Full review
OpenKP CAIHL draft report
Evidence-linked HugoScore draft report for a health AI tool that affects patients.
OpenKP: CAIHL reassessment
September 8, 2026. Published AI-assisted draft.
This assessment covers OpenKP with a patient-chosen AI client. OpenKP itself is a local record connector, with preview and confirmation workflows. The chosen AI client receives returned records under its own policies. OpenKP and HugoScore share a maintainer, so this is a self-evaluation.
Scope and agency posture
OpenKP plus a patient-chosen MCP AI client, for Kaiser Permanente Northern California records. OpenKP itself is a local connector, not a language model. HugoScore and OpenKP share a maintainer, so this remains a disclosed self-evaluation.
Posture: Strongly agency-expanding.
Axis: 91/100, retained provisionally. No numerical recalibration was performed.
Sources and documented findings
- The website describes patient questions over portal records, explicit write confirmation, and a separate AI client that receives tool results.
- The current repository README documents preview/commit calls and a noncommercial license permitting personal and advocacy use. An older retrieved package README still says MIT and overstates local-only data handling.

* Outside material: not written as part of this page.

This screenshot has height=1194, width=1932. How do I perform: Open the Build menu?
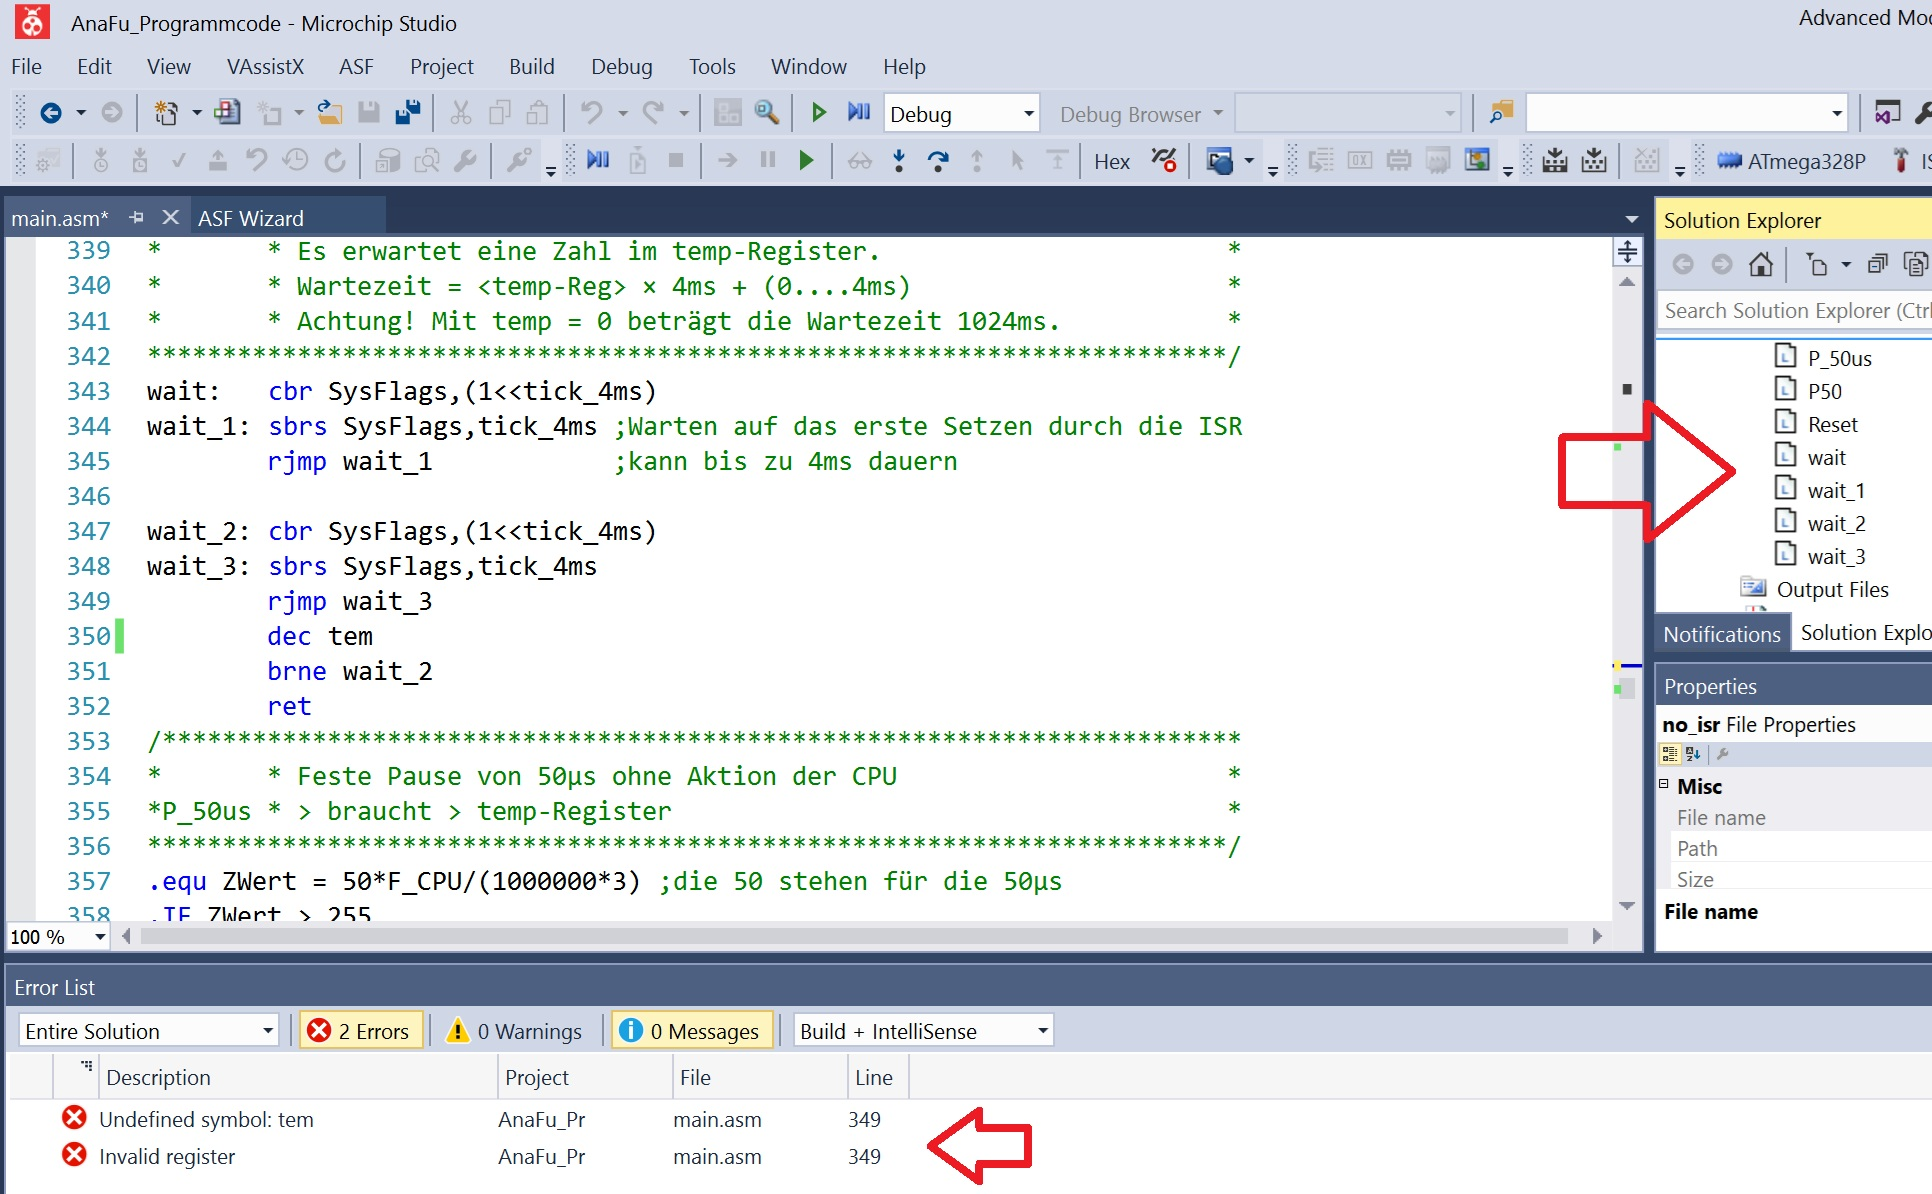531,67
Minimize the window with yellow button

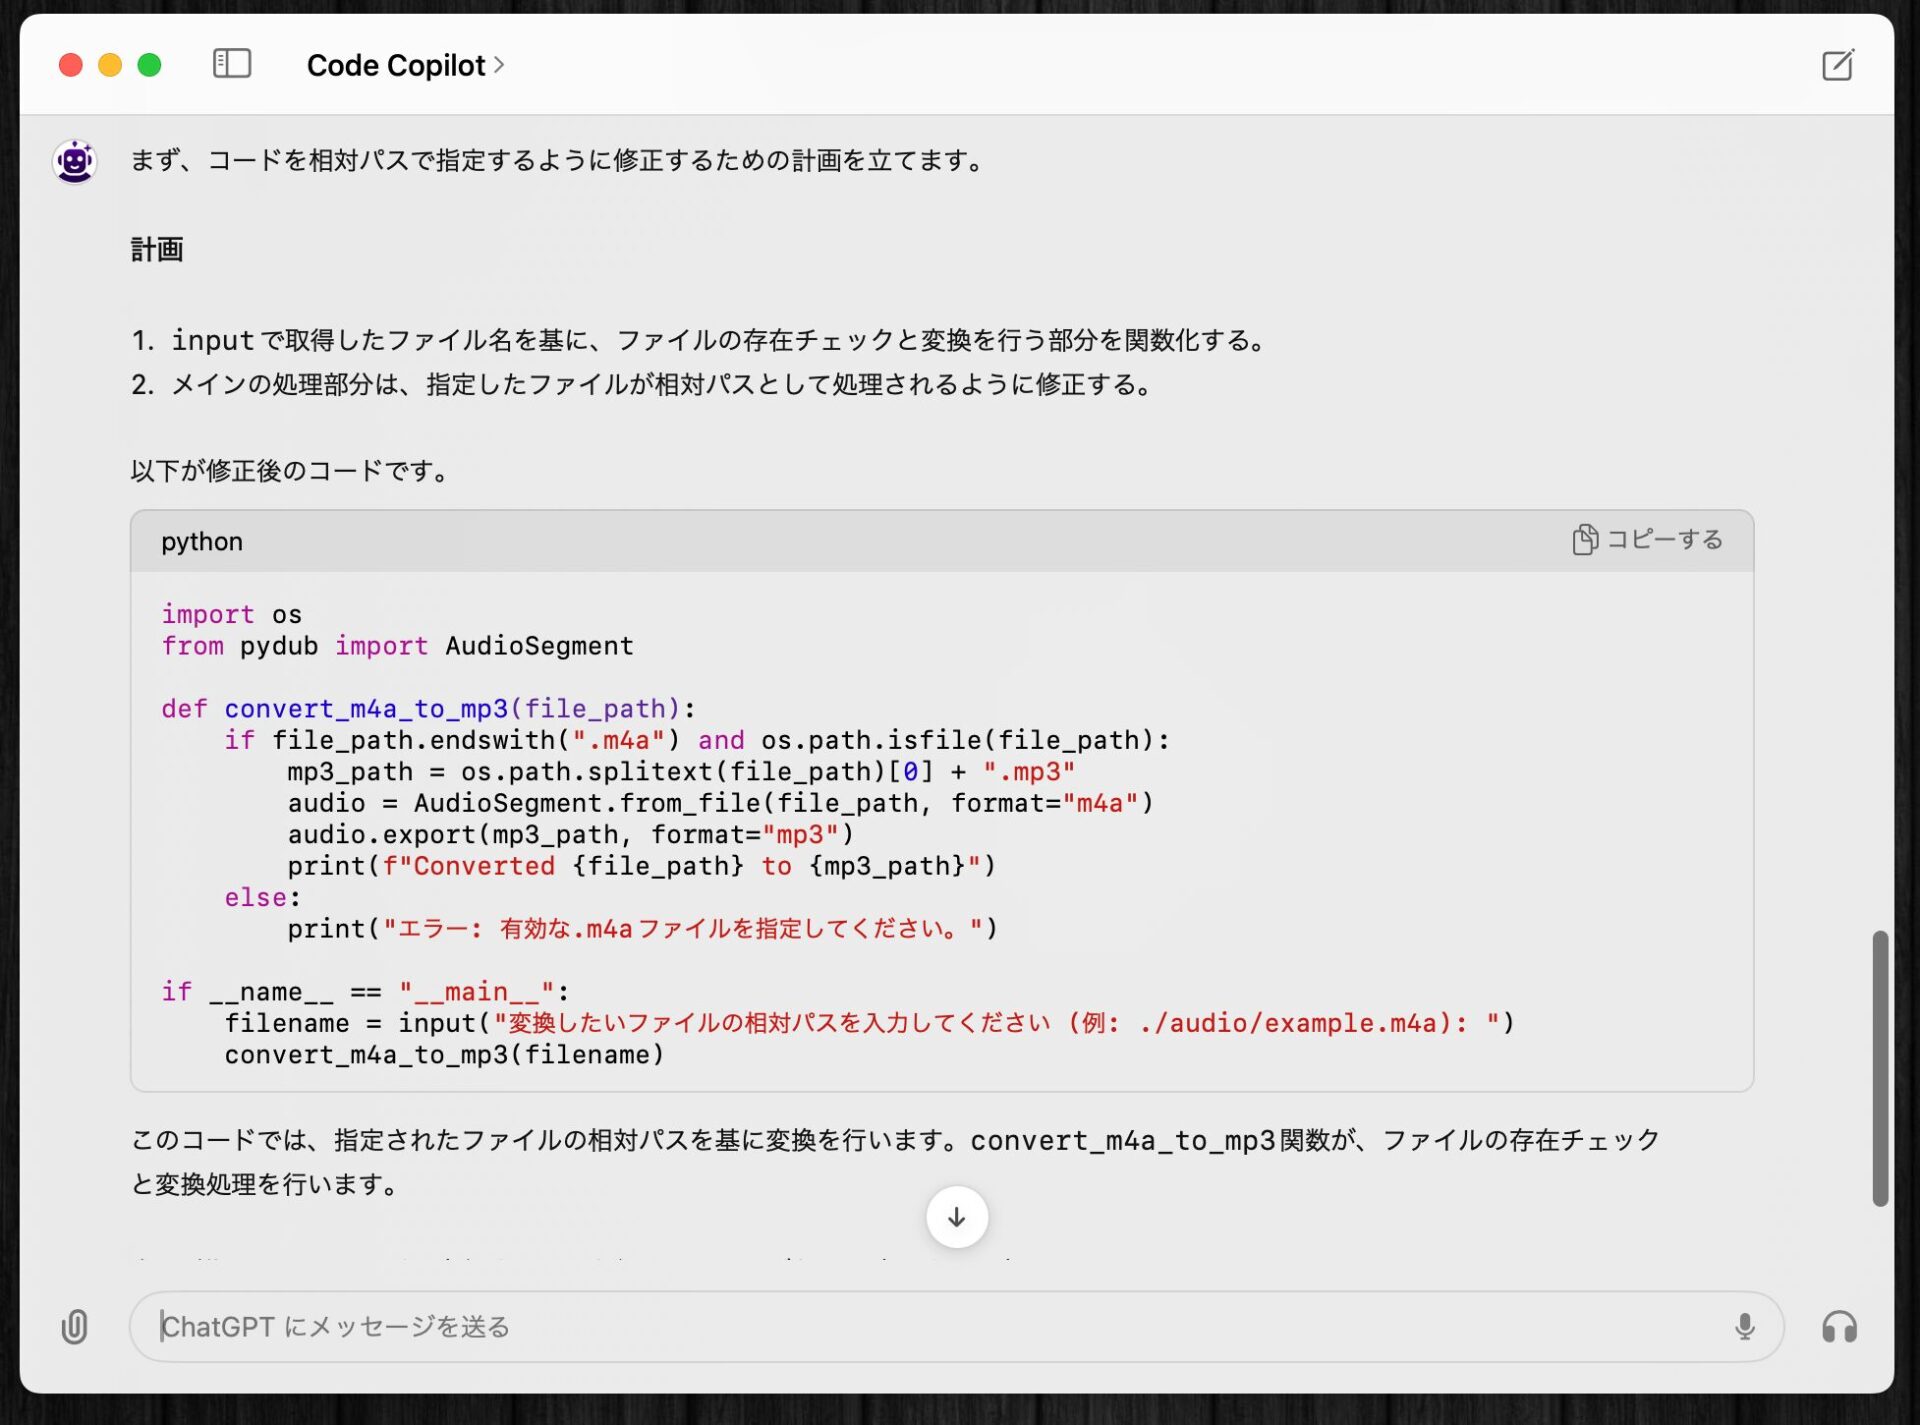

- The retrieved server source exposes record-retrieval tools. Its cached version was older than the website, so it does not establish current runtime parity.
Patient authority
Inference from the documented workflow: The patient chooses the substantive questions and AI client, and operates the portal connector. A callable confirmation parameter is a control mechanism, but not proof that every client obtains informed human approval before invoking it.
Critical capacity
Editorial assessment: Cross-note comparisons, access-log questions, and retrieving original records enable scrutiny of institutional accounts. The language model provides interpretation, so accuracy and critical capacity must be evaluated for the combined workflow.
Informed control
Editorial assessment: The website identifies the client data boundary more clearly than the repository's broad local-only statement. A source-available noncommercial license supports personal adaptation without guaranteeing universal use rights or secure operation.
Assessment and limits
The strong design-based finding is supported, but the score should explicitly describe the assembled AI workflow. Apply the same distinction to deterministic exporters later. No demonstrated outcome or independence claim is warranted.
Confidence: Medium for architecture, lower for current implementation and usable approval.
Remaining uncertainty: Client approval behavior, current source/version parity, external model data handling, portal terms, and accessibility outside technically capable NorCal users.
Published documentation is evidence of stated conditions, not proof of actual implementation. Unknowns did not receive automatic negative points. Funding, sponsorship, and public code do not determine agency by themselves.
Review provenance
- Reviewer/model: OpenAI Codex / GPT-6.
- Method: Focused public-source reassessment using CAIHL: patient authority, critical capacity, and informed control. Existing evidence plus one focused primary-source pass and at most one targeted follow-up. No live product testing. Numerical scores remain provisional editorial placements, not a new calculation.
- Human review: Hugo Campos authorized publication of these AI-assisted draft reassessments on September 8, 2026. This does not claim comprehensive human verification of every finding.
- Earlier review: 2026-06-08. Historical assessment. Earlier claims are not automatically reverified by this publication.
Disclosures
Self-evaluated: OpenKP and HugoScore share the same maintainer. Hugo Campos maintains both OpenKP and HugoScore, so this profile is a self-evaluation rather than an independent review. It is published with that label, and independent third-party review of OpenKP is invited and outstanding.